↓

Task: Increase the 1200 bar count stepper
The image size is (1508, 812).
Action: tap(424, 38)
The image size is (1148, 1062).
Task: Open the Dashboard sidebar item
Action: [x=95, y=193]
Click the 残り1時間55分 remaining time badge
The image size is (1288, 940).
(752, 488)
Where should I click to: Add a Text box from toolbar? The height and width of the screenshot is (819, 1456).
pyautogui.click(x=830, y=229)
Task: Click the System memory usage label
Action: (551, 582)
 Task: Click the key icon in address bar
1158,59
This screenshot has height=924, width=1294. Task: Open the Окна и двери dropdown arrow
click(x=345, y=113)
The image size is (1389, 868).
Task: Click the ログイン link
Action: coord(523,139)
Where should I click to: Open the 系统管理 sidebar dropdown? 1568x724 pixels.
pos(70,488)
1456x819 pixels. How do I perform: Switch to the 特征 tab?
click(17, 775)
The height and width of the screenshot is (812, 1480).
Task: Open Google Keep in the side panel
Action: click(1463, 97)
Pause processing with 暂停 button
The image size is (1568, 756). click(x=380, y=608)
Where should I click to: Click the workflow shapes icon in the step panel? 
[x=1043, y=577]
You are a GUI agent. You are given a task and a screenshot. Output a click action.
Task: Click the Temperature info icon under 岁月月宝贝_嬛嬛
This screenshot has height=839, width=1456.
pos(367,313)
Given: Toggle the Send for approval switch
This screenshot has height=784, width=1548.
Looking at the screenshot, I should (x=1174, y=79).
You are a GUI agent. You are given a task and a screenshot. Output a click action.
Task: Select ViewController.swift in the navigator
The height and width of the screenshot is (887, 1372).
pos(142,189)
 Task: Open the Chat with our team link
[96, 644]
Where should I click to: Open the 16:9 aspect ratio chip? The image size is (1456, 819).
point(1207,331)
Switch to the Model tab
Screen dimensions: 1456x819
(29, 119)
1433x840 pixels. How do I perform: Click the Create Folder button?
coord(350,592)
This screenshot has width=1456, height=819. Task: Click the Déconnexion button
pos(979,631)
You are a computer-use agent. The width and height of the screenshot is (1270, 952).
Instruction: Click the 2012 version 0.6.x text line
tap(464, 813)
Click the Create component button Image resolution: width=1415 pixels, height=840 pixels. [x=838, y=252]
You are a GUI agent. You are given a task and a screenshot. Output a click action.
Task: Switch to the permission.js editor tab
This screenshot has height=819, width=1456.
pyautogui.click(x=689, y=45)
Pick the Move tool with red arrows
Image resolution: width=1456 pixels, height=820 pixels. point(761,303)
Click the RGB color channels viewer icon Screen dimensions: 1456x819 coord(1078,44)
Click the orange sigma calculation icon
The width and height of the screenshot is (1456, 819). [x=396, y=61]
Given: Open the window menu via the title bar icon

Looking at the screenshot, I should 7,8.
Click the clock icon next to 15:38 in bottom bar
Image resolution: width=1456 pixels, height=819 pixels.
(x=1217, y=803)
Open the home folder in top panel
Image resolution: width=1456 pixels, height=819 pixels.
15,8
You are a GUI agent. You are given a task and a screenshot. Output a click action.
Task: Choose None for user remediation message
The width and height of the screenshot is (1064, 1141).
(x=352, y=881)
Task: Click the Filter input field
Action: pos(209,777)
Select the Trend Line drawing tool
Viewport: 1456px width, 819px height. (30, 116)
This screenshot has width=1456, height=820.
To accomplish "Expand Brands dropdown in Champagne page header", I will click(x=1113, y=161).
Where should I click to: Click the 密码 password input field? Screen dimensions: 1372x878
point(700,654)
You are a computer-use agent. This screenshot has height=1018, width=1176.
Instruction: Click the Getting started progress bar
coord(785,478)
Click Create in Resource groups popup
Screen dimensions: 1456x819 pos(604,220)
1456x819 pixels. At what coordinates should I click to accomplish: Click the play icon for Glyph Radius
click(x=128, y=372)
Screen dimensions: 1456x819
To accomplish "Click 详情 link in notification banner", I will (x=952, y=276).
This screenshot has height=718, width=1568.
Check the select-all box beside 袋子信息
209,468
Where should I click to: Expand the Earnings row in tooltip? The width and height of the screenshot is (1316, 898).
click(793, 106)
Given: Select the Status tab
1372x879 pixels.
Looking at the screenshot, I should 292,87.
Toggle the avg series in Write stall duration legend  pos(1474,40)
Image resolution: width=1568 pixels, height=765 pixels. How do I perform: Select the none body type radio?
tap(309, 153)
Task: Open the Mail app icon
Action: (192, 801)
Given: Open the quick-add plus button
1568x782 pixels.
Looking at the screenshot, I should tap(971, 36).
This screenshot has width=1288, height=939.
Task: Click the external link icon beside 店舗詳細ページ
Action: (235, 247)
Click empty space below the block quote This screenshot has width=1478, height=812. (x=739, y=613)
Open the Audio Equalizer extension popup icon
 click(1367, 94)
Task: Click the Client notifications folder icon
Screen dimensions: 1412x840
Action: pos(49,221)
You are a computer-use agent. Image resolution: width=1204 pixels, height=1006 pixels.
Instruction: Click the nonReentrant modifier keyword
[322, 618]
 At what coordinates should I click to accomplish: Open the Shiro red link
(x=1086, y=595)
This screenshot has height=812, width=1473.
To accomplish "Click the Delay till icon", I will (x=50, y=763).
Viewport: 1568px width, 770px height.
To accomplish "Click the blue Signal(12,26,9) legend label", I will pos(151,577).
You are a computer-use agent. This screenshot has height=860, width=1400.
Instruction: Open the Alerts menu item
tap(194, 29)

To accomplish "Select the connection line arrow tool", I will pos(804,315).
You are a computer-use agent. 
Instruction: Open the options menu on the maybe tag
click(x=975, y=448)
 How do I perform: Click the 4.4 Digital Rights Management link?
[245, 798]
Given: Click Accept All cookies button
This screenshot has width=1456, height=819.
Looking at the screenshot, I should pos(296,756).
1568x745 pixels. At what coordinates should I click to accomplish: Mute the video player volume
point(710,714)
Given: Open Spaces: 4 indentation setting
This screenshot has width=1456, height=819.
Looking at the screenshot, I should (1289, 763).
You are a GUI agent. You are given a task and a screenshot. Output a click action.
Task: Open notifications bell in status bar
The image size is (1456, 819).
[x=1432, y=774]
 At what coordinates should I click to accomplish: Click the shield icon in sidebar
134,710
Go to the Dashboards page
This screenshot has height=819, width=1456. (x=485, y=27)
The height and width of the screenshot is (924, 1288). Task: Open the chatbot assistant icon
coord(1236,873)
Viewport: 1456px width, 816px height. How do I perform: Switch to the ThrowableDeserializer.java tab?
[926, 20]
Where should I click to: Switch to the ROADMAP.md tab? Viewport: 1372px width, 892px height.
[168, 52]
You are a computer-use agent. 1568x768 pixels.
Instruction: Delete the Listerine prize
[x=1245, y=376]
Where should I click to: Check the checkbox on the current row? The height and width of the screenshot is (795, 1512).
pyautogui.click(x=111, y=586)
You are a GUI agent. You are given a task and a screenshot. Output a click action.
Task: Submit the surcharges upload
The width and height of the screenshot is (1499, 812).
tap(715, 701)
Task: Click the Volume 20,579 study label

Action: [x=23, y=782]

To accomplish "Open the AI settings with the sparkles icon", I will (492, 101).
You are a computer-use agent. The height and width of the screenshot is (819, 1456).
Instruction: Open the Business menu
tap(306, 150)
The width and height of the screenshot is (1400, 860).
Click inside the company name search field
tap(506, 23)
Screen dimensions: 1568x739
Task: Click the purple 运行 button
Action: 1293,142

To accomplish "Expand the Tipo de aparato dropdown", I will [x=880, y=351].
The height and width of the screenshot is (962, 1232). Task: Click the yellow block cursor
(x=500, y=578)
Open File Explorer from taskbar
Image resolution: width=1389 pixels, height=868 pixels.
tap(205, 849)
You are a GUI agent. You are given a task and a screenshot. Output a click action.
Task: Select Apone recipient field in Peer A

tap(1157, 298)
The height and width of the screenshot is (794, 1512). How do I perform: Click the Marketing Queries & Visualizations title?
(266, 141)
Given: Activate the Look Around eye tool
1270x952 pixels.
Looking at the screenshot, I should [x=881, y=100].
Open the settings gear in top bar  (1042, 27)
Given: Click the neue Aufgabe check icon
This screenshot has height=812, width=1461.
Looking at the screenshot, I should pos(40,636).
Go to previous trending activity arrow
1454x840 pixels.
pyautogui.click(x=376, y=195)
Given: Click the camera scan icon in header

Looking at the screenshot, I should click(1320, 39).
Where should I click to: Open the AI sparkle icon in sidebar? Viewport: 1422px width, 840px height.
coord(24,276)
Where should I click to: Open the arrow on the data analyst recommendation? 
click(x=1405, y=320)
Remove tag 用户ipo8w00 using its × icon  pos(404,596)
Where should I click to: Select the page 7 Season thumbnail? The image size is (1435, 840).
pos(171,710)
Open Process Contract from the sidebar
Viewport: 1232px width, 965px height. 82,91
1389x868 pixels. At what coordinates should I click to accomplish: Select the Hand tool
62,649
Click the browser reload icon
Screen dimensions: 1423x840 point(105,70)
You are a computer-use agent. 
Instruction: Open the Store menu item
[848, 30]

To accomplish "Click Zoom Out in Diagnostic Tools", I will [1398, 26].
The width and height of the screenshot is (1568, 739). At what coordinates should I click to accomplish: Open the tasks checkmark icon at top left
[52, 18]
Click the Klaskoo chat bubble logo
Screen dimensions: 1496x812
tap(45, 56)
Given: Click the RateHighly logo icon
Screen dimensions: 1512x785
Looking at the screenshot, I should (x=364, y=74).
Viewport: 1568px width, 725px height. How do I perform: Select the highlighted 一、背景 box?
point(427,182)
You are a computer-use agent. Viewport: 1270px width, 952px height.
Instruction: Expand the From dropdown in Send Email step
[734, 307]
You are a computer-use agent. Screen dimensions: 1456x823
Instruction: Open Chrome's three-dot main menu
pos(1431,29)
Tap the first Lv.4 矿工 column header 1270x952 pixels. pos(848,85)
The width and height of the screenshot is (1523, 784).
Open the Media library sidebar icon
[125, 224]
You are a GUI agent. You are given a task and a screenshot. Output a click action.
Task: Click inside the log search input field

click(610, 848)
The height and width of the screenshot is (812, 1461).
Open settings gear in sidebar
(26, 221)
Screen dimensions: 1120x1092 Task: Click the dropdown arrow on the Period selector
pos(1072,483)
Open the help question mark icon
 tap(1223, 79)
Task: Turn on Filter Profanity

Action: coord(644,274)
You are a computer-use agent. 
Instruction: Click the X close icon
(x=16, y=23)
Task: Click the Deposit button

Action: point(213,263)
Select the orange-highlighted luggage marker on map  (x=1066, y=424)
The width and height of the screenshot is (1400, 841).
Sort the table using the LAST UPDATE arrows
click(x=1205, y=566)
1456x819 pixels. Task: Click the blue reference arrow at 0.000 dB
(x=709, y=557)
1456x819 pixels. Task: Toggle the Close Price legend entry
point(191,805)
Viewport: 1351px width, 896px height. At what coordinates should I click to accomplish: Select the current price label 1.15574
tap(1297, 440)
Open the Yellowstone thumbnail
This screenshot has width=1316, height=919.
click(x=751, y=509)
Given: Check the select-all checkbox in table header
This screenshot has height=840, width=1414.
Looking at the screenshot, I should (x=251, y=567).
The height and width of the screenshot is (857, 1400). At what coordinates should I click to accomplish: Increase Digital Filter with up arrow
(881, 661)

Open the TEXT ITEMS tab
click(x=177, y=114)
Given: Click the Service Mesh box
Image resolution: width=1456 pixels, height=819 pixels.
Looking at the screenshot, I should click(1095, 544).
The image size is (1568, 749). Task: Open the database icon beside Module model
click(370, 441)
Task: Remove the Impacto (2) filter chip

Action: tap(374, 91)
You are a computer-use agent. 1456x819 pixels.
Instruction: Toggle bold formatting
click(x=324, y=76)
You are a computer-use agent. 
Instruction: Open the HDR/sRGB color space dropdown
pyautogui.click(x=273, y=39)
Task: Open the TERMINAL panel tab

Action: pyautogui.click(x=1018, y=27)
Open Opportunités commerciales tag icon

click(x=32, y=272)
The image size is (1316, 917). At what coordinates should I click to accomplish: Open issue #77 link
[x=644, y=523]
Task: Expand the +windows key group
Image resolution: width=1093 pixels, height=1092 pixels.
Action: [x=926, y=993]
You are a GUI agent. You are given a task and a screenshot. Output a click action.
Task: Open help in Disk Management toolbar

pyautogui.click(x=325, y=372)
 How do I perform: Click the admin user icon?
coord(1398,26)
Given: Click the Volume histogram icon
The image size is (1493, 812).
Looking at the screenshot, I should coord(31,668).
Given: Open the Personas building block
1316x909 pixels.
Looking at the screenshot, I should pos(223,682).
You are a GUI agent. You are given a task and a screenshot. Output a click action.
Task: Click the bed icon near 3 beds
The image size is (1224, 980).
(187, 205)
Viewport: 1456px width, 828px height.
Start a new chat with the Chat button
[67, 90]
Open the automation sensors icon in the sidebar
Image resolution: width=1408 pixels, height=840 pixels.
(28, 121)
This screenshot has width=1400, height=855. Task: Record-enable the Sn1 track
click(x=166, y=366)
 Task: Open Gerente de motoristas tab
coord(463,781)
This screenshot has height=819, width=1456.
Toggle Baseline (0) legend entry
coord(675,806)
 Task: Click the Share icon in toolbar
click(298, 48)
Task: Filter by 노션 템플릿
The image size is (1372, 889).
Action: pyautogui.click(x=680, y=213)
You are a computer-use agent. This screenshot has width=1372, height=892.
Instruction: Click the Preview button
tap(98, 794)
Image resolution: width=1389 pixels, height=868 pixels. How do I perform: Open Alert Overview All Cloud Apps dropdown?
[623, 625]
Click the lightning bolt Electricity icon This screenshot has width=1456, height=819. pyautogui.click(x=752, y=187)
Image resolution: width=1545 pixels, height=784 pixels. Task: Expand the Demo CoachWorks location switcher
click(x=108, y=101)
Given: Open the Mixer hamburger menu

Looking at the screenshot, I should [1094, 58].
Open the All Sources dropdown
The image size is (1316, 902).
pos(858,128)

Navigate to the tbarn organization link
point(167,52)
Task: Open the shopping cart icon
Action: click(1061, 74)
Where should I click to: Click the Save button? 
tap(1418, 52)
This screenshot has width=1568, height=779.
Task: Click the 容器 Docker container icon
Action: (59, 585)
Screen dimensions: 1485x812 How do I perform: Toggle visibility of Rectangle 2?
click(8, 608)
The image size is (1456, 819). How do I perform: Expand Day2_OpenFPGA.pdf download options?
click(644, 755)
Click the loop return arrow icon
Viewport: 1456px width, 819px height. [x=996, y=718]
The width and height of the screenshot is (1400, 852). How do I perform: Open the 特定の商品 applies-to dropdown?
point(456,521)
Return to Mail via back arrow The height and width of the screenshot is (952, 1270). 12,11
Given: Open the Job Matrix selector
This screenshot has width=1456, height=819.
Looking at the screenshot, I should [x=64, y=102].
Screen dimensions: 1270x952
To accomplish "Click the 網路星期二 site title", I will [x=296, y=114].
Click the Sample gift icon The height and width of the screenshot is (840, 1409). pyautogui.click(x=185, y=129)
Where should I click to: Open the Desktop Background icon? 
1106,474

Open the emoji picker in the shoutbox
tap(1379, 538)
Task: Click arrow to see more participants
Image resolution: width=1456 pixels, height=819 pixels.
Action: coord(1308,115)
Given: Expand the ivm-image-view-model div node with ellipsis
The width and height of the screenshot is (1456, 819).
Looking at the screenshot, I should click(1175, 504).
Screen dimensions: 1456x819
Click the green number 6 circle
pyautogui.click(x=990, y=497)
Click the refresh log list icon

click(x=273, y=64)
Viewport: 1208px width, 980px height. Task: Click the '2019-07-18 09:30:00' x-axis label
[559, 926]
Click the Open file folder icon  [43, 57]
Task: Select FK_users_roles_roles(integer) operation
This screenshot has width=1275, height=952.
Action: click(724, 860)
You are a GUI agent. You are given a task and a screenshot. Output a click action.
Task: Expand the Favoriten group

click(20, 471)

↑

> **WHAT TO DO**
Count the lines in the material above where the word "logo" occurs, and reply with nothing but the number.

> **EXERCISE SOLUTION**
2